2.4. D-Galactose-Induced Rat Skin Aging Model

Thirty SD rats (10 weeks old) were used in this experiment, randomly divided into five groups of six rats each. The six rats of the normal group were subcutaneously injected (S.C.) with saline for 8 weeks and then orally given distilled water for 4 weeks. The remaining twenty-four rats were designated to the D-galactose-induced skin aging group. The induction procedure was modified using the previous literature [36]. Briefly, rats were treated with D-galactose (100 mg/kg/day, s.c.) in normal saline solution for 8 weeks.

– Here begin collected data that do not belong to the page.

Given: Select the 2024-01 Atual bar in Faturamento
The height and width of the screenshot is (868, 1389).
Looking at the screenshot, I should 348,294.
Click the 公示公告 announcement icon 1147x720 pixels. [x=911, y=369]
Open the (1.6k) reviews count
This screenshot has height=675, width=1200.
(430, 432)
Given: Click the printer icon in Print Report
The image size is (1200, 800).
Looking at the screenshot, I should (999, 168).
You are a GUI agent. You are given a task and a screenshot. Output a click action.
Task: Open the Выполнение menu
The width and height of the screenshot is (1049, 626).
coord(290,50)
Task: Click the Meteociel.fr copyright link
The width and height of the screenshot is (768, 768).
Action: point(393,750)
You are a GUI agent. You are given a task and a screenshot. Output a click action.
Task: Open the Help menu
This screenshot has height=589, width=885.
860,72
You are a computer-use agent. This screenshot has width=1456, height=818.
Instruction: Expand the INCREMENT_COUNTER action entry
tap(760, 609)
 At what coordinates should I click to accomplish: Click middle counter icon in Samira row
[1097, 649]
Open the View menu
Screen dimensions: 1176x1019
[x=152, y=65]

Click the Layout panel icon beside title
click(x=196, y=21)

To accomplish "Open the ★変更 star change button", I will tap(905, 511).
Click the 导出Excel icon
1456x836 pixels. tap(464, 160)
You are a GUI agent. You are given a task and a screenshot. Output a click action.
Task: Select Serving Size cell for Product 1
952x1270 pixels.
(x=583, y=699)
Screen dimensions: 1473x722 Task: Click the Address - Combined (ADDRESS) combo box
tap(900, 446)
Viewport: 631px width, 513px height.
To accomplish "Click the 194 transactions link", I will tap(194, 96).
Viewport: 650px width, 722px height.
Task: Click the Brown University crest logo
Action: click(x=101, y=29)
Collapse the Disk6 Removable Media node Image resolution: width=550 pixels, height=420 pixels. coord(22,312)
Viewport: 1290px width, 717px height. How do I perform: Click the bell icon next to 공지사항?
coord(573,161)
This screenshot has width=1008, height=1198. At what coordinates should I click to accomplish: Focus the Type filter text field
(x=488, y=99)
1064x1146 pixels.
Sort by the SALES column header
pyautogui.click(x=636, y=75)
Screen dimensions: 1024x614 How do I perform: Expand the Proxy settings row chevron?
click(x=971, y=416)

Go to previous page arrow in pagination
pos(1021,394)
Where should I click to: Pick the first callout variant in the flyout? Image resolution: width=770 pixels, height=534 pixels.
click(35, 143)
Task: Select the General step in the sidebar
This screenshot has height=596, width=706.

D-galactose-induced skin aging rats were then randomly divided into four groups of 6 rats each. The six rats of the D-galactose-induced skin aging group (control group) were orally treated with distilled water daily for 4 weeks after 8 weeks of D-galactose treatment. The remaining eighteen rats were designated to the PCE treatment groups. These groups were divided into PCE-L, PCE-M, and PCE-H groups, in which the rats were orally given either PCE-L (1 mg/kg), PCE-M (3 mg/kg), or PCE-H (6 mg/kg) after 8 weeks of D-galactose treatment. After 4 weeks of distilled water or PCE administration, all rats were sacrificed to collect skin tissues from the rat’s back. The rat’s left back skin tissues were used for hematoxylin and eosin (HE) or immunohistochemical (IHC) staining. The skin tissues from the rat’s right back were used for assaying type I collagen protein expression and the hyaluronic acid content.